YOUR INSTRUCTIONS
Every line below between the line holding "You are a computer-use agent. 1600x910" and the line holding "Task: Click the server-side", inclusive, should be repeated exactly, and all other lines omitted.

Stored data:
______
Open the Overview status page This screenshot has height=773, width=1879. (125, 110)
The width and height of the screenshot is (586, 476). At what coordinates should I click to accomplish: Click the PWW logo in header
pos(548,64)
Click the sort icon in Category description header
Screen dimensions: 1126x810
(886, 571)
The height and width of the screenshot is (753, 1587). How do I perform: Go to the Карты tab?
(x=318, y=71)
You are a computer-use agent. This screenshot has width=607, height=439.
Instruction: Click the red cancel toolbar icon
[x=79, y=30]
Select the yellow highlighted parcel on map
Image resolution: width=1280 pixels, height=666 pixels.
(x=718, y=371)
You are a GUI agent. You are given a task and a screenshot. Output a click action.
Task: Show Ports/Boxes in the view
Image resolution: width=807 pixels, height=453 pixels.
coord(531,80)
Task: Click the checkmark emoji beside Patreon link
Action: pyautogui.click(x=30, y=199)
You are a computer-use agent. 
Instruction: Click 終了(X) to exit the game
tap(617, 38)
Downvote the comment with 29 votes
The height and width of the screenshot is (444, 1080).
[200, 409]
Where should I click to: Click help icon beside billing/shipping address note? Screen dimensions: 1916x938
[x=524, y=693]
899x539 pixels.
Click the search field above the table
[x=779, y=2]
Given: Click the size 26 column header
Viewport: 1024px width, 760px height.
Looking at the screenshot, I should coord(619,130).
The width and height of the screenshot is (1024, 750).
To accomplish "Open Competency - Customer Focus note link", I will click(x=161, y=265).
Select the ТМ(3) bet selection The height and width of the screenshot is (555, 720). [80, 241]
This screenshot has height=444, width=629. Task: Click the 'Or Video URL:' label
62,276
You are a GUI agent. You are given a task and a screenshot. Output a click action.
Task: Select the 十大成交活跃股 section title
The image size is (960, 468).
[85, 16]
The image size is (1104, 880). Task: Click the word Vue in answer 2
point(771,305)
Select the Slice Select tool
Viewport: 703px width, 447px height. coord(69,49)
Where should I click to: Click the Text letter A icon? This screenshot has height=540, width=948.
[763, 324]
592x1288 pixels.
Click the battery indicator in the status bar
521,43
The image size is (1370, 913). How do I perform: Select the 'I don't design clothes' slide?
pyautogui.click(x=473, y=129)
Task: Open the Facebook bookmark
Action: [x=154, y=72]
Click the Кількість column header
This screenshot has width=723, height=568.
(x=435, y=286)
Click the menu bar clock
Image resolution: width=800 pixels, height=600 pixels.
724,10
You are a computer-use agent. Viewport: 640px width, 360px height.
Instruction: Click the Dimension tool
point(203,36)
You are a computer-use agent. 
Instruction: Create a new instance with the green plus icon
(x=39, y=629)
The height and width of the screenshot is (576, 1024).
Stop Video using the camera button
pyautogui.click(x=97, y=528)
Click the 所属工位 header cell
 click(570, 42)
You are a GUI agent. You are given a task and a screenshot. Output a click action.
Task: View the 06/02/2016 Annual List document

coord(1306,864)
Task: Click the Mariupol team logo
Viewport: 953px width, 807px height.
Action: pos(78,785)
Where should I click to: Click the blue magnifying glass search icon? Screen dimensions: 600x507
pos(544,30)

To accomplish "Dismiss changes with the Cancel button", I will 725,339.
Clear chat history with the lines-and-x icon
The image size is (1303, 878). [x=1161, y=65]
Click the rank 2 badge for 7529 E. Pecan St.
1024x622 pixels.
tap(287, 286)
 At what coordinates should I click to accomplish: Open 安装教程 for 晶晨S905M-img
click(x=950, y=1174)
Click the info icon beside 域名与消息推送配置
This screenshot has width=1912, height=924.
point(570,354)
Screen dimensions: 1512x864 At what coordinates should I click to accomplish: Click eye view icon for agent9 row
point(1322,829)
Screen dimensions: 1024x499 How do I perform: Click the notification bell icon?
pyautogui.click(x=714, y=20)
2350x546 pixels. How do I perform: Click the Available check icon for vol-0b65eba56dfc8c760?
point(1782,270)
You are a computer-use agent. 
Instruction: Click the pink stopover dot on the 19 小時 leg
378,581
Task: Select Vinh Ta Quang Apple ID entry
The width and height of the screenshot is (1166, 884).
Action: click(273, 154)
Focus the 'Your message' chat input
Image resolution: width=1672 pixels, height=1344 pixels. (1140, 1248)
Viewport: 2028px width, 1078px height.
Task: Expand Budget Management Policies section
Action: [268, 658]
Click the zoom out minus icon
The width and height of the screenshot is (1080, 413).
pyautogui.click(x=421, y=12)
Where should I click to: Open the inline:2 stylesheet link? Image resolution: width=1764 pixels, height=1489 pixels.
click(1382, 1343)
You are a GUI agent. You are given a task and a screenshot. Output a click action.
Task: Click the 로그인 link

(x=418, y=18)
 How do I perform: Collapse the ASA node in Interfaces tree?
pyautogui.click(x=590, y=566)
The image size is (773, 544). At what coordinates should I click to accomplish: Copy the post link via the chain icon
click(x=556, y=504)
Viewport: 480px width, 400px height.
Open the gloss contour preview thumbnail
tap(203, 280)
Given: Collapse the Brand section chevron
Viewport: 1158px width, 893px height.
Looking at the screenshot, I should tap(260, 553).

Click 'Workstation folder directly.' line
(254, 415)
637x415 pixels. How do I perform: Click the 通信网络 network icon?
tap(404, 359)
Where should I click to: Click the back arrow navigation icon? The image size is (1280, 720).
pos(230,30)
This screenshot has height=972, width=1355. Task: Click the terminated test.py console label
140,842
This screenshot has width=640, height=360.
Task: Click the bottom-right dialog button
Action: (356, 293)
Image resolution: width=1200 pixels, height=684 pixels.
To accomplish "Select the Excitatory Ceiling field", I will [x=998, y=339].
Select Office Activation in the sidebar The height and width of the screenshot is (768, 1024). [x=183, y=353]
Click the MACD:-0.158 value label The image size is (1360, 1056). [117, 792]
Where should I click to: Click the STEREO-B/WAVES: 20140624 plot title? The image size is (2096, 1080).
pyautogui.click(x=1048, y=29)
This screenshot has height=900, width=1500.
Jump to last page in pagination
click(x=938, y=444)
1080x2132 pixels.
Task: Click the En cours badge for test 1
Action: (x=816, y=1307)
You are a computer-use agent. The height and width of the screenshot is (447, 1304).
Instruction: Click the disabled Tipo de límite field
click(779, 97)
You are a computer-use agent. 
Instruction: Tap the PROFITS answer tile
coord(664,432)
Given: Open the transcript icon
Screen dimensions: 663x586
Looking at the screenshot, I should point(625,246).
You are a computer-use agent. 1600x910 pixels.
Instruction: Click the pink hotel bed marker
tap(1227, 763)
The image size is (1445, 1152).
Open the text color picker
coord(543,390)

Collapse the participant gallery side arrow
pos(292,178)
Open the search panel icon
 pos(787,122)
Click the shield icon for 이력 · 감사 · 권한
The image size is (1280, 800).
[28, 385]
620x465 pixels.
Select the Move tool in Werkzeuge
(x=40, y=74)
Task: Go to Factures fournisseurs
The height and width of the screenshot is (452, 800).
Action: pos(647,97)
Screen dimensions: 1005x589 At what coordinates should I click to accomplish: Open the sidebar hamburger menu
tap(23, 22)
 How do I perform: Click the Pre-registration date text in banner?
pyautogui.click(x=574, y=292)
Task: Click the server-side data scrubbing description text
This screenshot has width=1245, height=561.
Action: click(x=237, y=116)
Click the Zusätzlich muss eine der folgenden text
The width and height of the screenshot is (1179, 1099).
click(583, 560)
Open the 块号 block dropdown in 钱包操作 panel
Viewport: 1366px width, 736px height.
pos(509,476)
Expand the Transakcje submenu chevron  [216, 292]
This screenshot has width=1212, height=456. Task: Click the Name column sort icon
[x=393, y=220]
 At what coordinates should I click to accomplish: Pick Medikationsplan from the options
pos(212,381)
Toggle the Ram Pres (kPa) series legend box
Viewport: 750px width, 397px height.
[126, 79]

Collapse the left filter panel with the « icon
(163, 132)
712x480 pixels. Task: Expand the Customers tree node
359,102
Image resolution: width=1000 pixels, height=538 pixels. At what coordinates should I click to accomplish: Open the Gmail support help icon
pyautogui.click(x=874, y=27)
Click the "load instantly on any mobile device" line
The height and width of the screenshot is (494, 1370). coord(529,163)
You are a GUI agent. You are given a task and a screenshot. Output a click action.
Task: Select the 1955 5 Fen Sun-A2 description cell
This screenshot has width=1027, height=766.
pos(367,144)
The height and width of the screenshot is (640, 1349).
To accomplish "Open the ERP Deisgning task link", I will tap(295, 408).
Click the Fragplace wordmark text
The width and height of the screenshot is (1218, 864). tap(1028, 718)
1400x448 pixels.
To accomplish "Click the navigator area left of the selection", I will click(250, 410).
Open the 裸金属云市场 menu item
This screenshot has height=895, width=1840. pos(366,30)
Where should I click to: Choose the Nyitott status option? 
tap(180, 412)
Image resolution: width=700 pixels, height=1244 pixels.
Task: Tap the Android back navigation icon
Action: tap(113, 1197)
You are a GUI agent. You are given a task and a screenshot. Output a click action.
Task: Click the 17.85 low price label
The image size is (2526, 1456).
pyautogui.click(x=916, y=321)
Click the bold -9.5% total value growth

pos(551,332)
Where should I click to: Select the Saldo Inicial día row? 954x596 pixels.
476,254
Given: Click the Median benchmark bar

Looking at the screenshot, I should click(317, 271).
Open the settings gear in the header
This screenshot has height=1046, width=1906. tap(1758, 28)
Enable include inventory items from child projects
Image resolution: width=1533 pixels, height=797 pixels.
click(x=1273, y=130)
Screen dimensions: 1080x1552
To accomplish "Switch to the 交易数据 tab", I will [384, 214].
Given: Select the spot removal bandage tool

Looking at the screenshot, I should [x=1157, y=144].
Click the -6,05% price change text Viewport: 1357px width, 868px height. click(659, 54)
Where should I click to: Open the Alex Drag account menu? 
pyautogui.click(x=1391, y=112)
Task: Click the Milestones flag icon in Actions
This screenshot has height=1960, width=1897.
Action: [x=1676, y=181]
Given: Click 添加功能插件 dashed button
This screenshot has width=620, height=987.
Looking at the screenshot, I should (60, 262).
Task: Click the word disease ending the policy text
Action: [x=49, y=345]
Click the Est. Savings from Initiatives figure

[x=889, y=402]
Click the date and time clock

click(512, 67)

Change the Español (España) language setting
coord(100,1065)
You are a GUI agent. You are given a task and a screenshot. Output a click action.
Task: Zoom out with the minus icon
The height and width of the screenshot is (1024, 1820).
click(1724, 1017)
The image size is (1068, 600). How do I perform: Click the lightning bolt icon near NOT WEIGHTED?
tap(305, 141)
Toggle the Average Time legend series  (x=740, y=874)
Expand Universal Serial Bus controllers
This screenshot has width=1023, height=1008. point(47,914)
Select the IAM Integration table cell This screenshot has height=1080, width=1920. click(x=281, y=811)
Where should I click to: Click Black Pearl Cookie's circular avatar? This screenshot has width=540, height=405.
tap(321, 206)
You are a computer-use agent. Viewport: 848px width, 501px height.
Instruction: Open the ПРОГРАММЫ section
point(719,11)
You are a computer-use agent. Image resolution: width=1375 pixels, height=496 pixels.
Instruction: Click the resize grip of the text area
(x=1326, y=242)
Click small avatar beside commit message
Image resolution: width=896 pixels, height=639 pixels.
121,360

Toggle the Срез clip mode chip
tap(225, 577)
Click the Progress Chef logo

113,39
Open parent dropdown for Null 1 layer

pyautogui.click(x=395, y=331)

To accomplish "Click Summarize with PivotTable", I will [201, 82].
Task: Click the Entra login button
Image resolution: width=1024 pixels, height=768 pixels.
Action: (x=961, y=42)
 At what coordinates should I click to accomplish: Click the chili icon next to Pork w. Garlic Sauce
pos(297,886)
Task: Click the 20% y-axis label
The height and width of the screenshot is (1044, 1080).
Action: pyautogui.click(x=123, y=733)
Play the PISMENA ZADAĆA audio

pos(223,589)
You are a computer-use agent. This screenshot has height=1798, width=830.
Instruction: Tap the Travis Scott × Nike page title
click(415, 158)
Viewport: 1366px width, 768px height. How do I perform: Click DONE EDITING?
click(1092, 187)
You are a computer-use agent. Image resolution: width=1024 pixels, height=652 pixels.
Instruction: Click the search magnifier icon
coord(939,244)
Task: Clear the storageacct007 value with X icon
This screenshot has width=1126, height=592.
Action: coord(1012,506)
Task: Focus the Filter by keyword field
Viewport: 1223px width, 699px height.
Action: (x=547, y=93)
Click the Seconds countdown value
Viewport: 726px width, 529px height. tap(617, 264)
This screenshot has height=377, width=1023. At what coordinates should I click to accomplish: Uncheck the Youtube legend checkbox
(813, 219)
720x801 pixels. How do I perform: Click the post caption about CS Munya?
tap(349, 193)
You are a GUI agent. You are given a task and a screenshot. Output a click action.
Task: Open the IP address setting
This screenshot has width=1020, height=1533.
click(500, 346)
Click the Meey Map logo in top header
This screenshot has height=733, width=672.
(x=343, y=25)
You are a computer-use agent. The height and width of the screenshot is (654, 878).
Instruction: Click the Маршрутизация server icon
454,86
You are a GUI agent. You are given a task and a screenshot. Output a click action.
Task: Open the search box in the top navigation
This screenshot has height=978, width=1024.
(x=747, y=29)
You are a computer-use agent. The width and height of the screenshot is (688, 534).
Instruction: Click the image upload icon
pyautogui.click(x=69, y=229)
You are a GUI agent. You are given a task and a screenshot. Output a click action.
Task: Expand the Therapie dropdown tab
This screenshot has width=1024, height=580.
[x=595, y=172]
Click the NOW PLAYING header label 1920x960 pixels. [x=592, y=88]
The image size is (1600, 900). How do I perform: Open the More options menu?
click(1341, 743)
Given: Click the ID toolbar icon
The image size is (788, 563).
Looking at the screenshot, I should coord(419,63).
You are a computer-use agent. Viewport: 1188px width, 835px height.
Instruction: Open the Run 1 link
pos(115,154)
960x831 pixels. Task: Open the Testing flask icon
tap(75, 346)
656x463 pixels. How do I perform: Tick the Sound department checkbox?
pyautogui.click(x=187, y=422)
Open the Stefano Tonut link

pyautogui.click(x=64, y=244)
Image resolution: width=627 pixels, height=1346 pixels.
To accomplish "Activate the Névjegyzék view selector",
______
TASK OUTPUT
You are a computer-use agent. 1600x910 pixels.
Instruction: Click the pink hotel bed marker
tap(1227, 763)
The image size is (1445, 1152).
Open the text color picker
coord(543,390)

Collapse the participant gallery side arrow
pos(292,178)
Open the search panel icon
 pos(787,122)
Click the shield icon for 이력 · 감사 · 권한
The image size is (1280, 800).
[28, 385]
620x465 pixels.
Select the Move tool in Werkzeuge
(x=40, y=74)
Task: Go to Factures fournisseurs
The height and width of the screenshot is (452, 800).
Action: pos(647,97)
Screen dimensions: 1005x589 At what coordinates should I click to accomplish: Open the sidebar hamburger menu
tap(23, 22)
 How do I perform: Click the Pre-registration date text in banner?
pyautogui.click(x=574, y=292)
Task: Click the server-side data scrubbing description text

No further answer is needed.